Loading content...
Throughout this module, we've examined the definition, causes, and symptoms of thrashing. Now we synthesize this knowledge into systematic detection methods—algorithms and approaches that can identify thrashing reliably, automatically, and early enough to take corrective action.
Effective thrashing detection is the bridge between understanding and action. A system that can detect thrashing can prevent it; a system that cannot detect it will inevitably suffer catastrophic performance collapse.
By the end of this page, you will understand multiple approaches to thrashing detection, including working set analysis, page fault frequency monitoring, memory pressure scoring, and machine learning-based prediction. You'll know how to implement these methods and when to use each approach.
Thrashing detection faces a fundamental challenge: we need to detect the problem before it becomes catastrophic, but the clearest signals appear after significant degradation has occurred.
The Detection Spectrum:
| Detection Point | Signal Clarity | Intervention Window | False Positive Risk |
|---|---|---|---|
| Predictive (before onset) | Weak, ambiguous | Large (proactive) | High |
| Early (onset beginning) | Moderate | Medium (responsive) | Moderate |
| Symptomatic (clear thrashing) | Strong, clear | Small (reactive) | Low |
| Crisis (system frozen) | Obvious | None (too late) | None |
Earlier detection provides more time for corrective action but risks false positives (reducing load unnecessarily). Later detection is more accurate but may leave insufficient time to prevent collapse. The art of thrashing detection lies in finding the right balance for your system's requirements.
Detection Requirements:
An effective thrashing detection system should:
The most theoretically sound approach to thrashing detection is working set analysis. If we can measure each process's working set and compare the sum to available memory, we can predict thrashing before it occurs.
The working set WSS(Δ) of a process at time t is the set of pages referenced in the time interval [t-Δ, t], where Δ is the working set window.
Thrashing occurs when: ∑ WSS(i, Δ) > m
Where m is available physical memory. Detection means estimating WSS for all processes.

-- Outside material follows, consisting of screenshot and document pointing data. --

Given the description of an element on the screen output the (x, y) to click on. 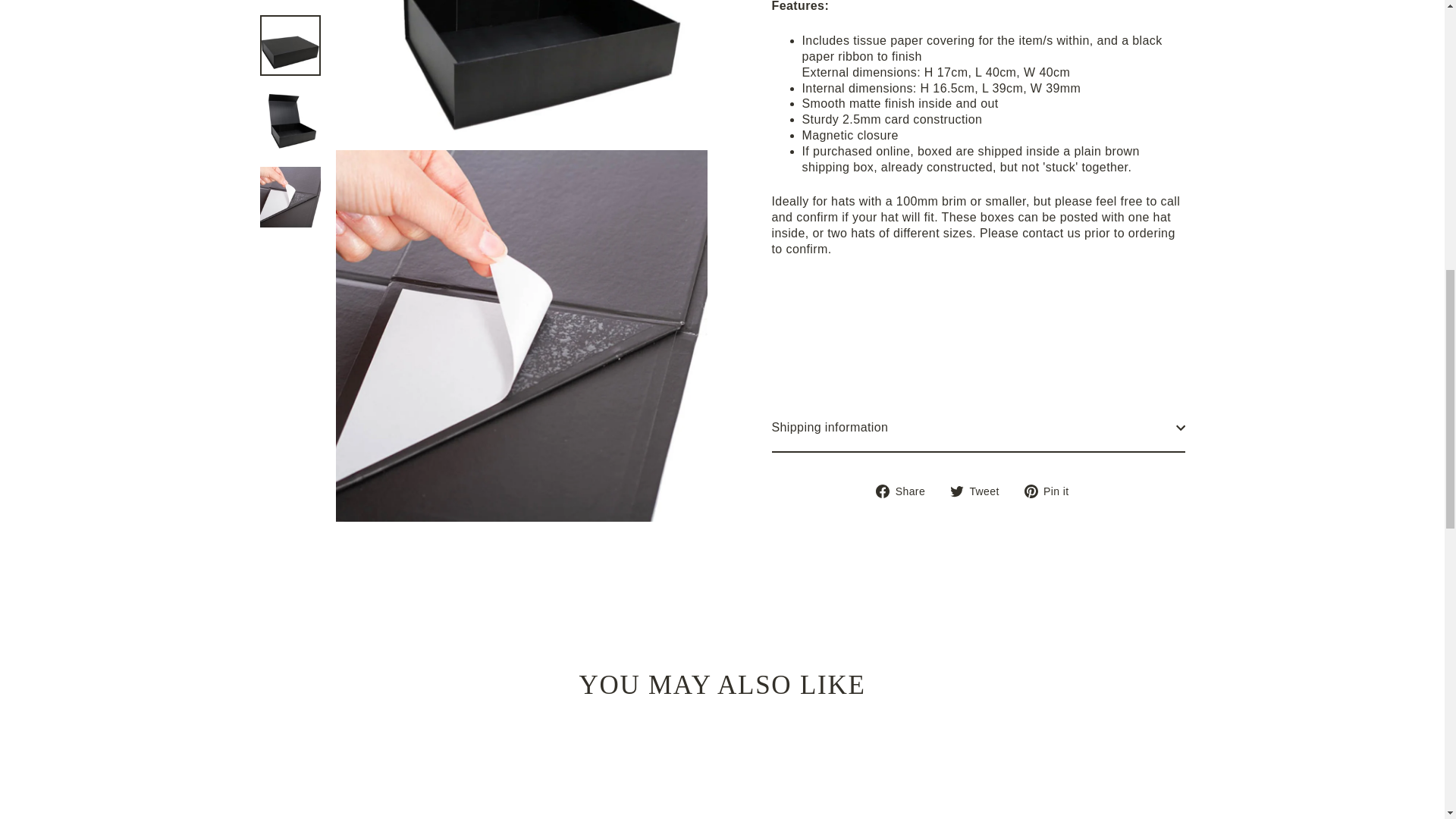
Pin on Pinterest (1052, 284)
Tweet on Twitter (980, 284)
Share on Facebook (906, 284)
Given the description of an element on the screen output the (x, y) to click on. 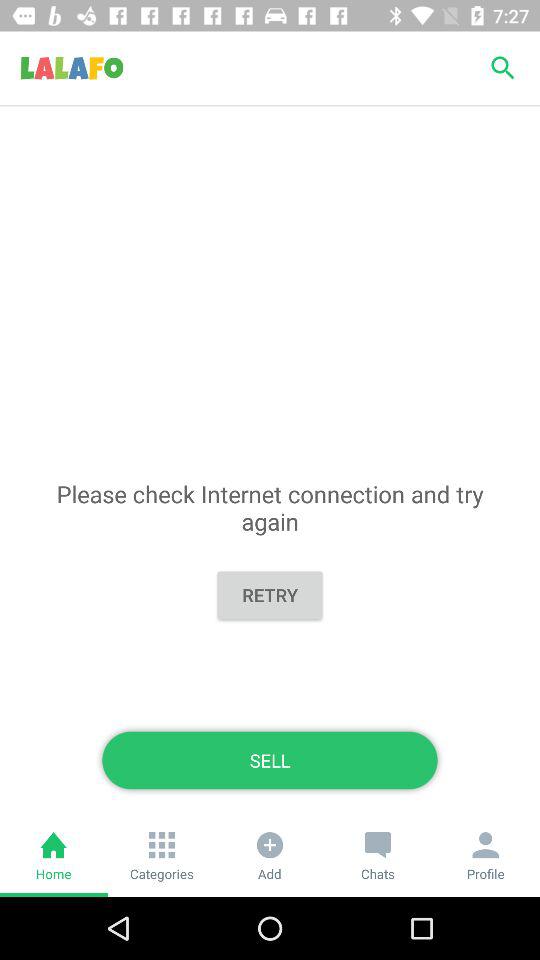
flip until sell item (269, 760)
Given the description of an element on the screen output the (x, y) to click on. 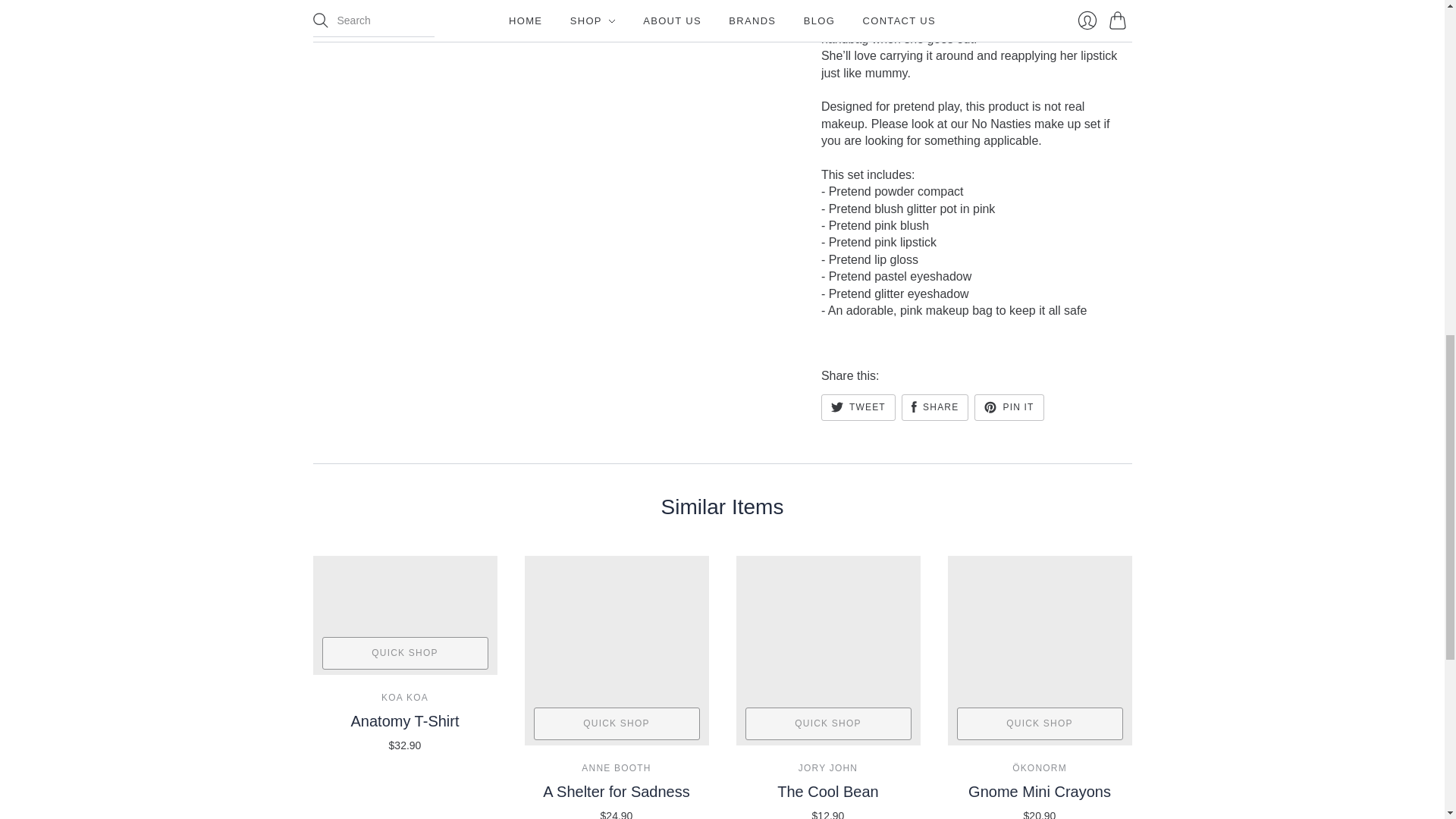
Jory John (827, 767)
Koa Koa (404, 697)
Anne Booth (615, 767)
Given the description of an element on the screen output the (x, y) to click on. 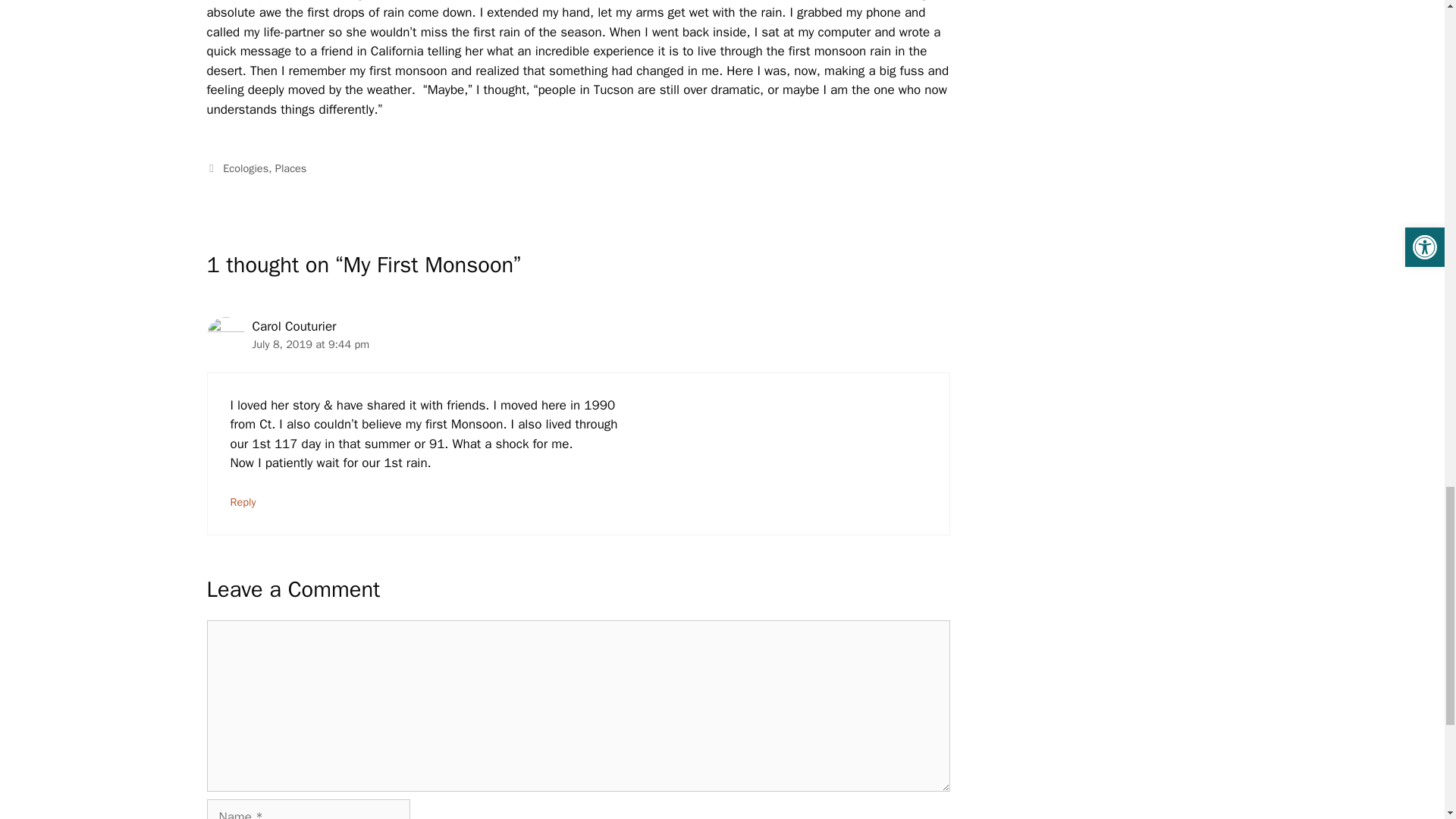
Reply (243, 501)
July 8, 2019 at 9:44 pm (310, 344)
Places (291, 168)
Ecologies (244, 168)
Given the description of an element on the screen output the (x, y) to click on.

Working Set Estimation Methods:
| Method | How It Works | Accuracy | Overhead |
|---|---|---|---|
| Reference bit sampling | Periodically check/clear reference bits | Moderate | Low |
| Page table scanning | Walk page tables, count accessed pages | High | Moderate |
| Hardware counters | Use performance counters | High | Low |
| Fault tracking | Infer from page fault patterns | Moderate | Very low |
| RSS monitoring | Use Resident Set Size as proxy | Approximate | Very low |
Reference Bit Sampling Algorithm:
Algorithm: Working Set Estimation via Reference Bits
Inputs:
- Δ = working set window (e.g., 10 seconds)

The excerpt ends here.